(What is required) Using the material below, copy every line where "with" appears.

(Exercise data)

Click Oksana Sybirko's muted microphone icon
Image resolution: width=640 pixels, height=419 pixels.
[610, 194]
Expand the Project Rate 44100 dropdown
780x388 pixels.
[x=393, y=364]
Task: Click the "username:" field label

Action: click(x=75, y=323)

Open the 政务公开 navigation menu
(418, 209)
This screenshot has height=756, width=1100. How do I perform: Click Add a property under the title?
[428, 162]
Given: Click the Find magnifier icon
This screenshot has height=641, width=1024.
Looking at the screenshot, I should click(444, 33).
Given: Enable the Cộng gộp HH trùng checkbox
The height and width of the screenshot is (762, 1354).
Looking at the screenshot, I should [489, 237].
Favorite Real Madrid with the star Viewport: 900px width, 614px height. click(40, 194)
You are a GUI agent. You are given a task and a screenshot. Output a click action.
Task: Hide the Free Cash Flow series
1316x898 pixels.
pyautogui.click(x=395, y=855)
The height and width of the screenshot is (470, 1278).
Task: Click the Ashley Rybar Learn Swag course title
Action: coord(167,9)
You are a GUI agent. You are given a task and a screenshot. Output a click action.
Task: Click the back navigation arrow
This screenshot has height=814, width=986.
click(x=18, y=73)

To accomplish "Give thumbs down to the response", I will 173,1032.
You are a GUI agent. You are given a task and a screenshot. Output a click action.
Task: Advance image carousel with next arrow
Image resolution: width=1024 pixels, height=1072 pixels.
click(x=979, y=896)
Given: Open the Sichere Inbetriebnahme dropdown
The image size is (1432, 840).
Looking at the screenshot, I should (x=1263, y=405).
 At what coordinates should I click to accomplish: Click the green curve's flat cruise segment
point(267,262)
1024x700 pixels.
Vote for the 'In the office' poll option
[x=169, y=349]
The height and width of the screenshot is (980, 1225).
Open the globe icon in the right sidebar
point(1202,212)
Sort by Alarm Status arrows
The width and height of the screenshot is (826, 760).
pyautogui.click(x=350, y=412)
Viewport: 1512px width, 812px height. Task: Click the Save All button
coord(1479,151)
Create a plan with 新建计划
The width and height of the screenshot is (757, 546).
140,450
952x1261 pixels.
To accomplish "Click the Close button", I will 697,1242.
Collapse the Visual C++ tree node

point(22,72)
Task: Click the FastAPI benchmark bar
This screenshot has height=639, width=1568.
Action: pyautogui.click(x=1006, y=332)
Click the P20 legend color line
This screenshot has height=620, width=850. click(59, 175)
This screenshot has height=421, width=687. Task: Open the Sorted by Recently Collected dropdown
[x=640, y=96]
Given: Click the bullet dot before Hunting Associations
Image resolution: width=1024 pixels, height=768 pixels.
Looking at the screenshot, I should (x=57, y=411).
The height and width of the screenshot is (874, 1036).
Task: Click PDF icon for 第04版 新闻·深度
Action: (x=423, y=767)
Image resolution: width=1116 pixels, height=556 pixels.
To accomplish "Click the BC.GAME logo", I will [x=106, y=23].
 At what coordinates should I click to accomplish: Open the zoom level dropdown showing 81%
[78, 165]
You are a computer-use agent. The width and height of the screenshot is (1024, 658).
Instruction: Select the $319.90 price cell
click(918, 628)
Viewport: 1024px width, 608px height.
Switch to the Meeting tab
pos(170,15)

(Result of the task)
Favorite Real Madrid with the star Viewport: 900px width, 614px height. click(40, 194)
Task: Advance image carousel with next arrow
Create a plan with 新建计划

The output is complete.